TRAX portions of the bridge are not yet finished and construction will continue on them, but portions allowing vehicle, bicycle and pedestrian traffic are complete. Eventually, a TRAX station will be built atop the bridge, a FrontRunner commuter rail station will be built beneath it, and transfers between the two will be allowed via escalators.
"It's like Christmas for us," said Clark Caras, executive director of the Utah State Fairpark. The sooner-than-expected opening of the bridge will help the State Fair during its Sept. 8-18 run. "It's wonderful timing for us. This reconnects us to downtown. There's still construction along North Temple, but at least you can use the road to get downtown."
Bill Coker, owner of the Red Iguana restaurant, said loss of the viaduct cut into his lunchtime business because customers downtown could not easily get to him. "But we're doing OK. We have a solid customer base that stayed with us," he said. "We're trying to support and help others around us."
Gordon Storrs, chairman of the Fairpark Community Council, said some North Temple businesses did not survive.
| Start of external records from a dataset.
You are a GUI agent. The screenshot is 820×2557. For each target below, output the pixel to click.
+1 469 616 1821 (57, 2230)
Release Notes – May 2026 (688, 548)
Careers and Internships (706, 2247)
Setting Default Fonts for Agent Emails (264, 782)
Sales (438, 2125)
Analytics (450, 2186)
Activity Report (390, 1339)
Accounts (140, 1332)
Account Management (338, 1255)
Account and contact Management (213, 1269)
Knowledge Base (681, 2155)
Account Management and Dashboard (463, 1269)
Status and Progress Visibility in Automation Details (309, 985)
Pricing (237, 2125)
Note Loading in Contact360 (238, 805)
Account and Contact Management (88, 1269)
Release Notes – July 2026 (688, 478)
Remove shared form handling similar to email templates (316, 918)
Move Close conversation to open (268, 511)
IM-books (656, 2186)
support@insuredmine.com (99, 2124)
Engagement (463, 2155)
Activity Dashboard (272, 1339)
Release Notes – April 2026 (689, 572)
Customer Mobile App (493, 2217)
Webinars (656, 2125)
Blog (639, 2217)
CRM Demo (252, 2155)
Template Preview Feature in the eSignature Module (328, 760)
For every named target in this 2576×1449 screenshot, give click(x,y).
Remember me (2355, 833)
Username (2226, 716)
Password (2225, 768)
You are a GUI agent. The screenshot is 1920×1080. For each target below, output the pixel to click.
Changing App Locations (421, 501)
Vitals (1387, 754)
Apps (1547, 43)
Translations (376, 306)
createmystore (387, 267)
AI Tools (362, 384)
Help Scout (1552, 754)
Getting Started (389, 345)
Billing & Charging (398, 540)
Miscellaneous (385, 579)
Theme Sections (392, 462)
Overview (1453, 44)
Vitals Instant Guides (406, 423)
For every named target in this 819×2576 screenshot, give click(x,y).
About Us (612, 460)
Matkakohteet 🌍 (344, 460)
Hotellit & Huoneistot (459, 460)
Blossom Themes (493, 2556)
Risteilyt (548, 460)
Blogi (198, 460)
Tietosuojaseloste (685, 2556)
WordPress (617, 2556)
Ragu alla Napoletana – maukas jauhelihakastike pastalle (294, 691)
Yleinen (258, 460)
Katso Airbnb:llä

He said that included a video rental store, a Greek restaurant and a golf supply business.
"But long-term, this will make our neighborhood vibrant and connect us with the rest of the city," he said. "For me personally, finishing this bridge is great. It means I can drive downtown now without waiting for trains at crossings."
Bill Knowles, Downtown Rising Ombudsman for North Temple businesses, said, "This bridge will be a connector and not a divider east to west like the old viaduct. With the TRAX station on top, and the FrontRunner down below, the bicycle lane, the complete pedestrian crossing where the other one didn't have that, it's going to be a whole new ball game as far as people on the west side are concerned."
Mayor Ralph Becker said North Temple will soon become the longest "complete street" in the city, meaning it will handle "all forms of transportation" including TRAX, vehicles, bicycles and pedestrians.
UTA General Manger Michael Allegra urged residents to keep shopping at North Temple businesses, and said access will be provided to all of them during the ongoing TRAX construction. Several businesses are also having "construction specials" this week for people who wear "Shop North Temple, I Do" buttons available at some businesses and the city library.
"We still have two more years of construction left, so we will continue to face challenges. But traffic can now travel to the west side of North Temple, and that will have a huge impact for businesses. More importantly, we won't have to wait for trains any longer," said David Galvan, representing the North Temple Community Advisory Committee at ceremonies.
The rebuilt North Temple viaduct stretches 1,480 feet between 400 West and 600 West, and is a block shorter than the viaduct it replaces. Lanes for vehicles, pedestrians and bicycles are complete now.
Still under construction are TRAX tracks. Eventually, the bridge will have a TRAX station on top, a FrontRunner commuter rail station below, and escalators to allow transfers between them. It contains 4.2 million pounds of structural steel.